Wall Street is another film with strong themes, in that case about the conflict between two different forms of capitalism. Gordon Gekko represents a parasitic form of vulture capitalism, capturing and breaking apart existing companies for short-term profit. Carl Fox – a union leader in the air industry – favours a kind of capitalism where workers pressure bosses to build more slowly and steadily, to build long-lasting institutions. Bud Fox, as Carl’s son and Gekko’s prodigy, finds himself caught between two father figures with different worldviews. As a result the film – whether deliberately or not – positions the capitalist system as a rough, masculine system, with patriarchal figures guiding the capitalist process.
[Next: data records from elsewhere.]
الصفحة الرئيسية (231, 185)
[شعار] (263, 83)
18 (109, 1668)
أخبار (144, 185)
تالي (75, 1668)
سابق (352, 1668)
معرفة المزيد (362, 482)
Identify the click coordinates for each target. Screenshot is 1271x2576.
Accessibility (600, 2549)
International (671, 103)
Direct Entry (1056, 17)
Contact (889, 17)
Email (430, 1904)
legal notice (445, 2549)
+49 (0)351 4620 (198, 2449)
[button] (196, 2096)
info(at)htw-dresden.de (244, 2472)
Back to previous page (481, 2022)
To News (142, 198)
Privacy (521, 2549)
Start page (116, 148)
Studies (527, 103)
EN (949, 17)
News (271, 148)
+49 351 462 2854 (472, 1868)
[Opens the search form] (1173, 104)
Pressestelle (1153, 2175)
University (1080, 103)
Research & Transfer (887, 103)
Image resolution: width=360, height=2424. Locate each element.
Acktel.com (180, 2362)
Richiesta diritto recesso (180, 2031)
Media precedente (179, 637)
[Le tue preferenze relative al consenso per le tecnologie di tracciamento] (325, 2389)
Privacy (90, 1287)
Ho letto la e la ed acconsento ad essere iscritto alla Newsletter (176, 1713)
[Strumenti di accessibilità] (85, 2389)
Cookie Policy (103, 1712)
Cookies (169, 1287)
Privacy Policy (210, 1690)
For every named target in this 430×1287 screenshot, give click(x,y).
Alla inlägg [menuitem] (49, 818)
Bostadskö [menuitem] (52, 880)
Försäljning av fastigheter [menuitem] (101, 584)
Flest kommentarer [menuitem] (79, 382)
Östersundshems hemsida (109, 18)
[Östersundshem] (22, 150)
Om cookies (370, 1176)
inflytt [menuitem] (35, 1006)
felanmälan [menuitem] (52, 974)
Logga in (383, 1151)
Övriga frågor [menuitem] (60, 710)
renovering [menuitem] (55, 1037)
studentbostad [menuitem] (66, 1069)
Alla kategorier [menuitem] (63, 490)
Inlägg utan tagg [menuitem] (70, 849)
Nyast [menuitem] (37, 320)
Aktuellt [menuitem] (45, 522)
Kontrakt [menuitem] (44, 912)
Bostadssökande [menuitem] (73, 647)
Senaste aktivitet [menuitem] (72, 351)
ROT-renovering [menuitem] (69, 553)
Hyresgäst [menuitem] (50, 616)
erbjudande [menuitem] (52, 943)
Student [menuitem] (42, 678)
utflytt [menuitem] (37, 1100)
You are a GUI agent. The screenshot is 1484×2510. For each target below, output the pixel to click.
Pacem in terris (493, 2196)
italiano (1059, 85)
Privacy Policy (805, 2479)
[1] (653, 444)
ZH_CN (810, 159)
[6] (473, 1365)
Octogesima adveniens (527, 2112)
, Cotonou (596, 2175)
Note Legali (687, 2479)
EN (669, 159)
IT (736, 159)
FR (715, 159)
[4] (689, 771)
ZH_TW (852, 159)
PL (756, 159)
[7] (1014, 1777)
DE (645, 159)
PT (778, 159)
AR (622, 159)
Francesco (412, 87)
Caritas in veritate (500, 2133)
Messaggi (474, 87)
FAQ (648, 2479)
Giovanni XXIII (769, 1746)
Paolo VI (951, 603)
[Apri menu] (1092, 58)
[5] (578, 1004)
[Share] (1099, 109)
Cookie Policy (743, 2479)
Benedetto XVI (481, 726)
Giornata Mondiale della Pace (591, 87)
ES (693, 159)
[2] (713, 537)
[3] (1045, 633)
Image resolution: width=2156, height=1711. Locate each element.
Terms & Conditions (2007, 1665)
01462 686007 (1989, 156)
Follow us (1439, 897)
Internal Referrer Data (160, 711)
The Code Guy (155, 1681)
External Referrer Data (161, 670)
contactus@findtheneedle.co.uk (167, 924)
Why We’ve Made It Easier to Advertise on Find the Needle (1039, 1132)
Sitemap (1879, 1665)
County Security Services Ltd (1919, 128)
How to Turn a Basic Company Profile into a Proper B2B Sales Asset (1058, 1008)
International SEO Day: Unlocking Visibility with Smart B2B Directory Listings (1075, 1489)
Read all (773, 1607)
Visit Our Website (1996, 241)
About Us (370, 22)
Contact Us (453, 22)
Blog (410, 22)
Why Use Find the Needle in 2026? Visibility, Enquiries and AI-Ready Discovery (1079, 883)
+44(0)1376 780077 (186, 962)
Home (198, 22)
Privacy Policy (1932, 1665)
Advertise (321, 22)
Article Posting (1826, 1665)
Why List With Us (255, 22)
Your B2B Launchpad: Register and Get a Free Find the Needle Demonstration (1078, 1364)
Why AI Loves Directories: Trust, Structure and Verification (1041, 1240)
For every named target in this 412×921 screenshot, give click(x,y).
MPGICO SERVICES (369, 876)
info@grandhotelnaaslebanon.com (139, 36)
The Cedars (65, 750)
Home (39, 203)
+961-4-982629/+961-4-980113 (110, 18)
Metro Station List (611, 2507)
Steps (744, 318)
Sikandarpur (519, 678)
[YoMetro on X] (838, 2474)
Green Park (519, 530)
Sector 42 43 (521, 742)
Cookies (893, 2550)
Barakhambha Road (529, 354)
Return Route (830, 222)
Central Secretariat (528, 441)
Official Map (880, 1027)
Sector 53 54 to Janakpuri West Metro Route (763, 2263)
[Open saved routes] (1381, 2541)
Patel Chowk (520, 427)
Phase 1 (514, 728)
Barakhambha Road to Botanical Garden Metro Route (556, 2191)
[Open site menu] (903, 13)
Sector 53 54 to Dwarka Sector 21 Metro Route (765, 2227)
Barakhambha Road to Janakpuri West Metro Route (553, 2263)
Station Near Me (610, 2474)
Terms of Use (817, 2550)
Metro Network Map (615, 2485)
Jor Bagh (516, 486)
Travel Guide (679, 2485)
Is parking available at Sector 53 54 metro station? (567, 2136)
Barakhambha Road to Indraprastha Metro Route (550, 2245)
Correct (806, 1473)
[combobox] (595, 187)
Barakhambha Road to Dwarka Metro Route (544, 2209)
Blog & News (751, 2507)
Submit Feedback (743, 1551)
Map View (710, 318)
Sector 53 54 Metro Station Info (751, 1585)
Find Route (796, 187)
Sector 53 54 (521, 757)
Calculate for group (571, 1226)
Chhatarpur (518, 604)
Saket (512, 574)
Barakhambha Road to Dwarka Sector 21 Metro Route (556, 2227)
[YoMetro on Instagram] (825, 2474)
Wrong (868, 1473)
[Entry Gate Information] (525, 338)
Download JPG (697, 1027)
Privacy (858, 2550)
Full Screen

The Star Wars franchise is broadly about epic conflicts between good and evil, and the importance of facing epic evils rather than turning away for personal survival. (Han Solo, Lando Calrissian and Finn have all faced this temptation.) The Star Trek franchise is more often about finding common ground with a supposed enemy. While Star Trek has epic conflicts with evil adversaries, stories in which the Federation try to find common ground with an enemy – such as Errand of Mercy and The Undiscovered Country – are more typical of the franchise.

I’m going to write a couple of blogposts in the next few days, looking at the use of theme in first the Netflix series Jessica Jones, and then Margaret Atwood’s novel The Handmaid’s Tale. As that will mean breaking down those stories in detail, it’ll necessitate massive spoilers. I’ll probably write more similar posts in the future, which I’ll link to this post, and should appear at the bottom.


2017-08-16 The Importance of Theme in Fiction v2

3 thoughts on “The Importance of Theme in Fiction”

  1. Some good points here about the themes that drive the story along. A lot of the time it’s the theme that was the initial spark or inspiration behind the film/book in the first place, and everything was built around it.

    I’m a bit of a non-fiction fiend these days, and reading about some of the roles that women played during WWII was the theme behind one of my own stories.

    Sometimes the theme won’t even be detectable by those who watch/read the work. I think David Lynch has talked about some of his films being driven by colours, which leaves most people think he’s mental.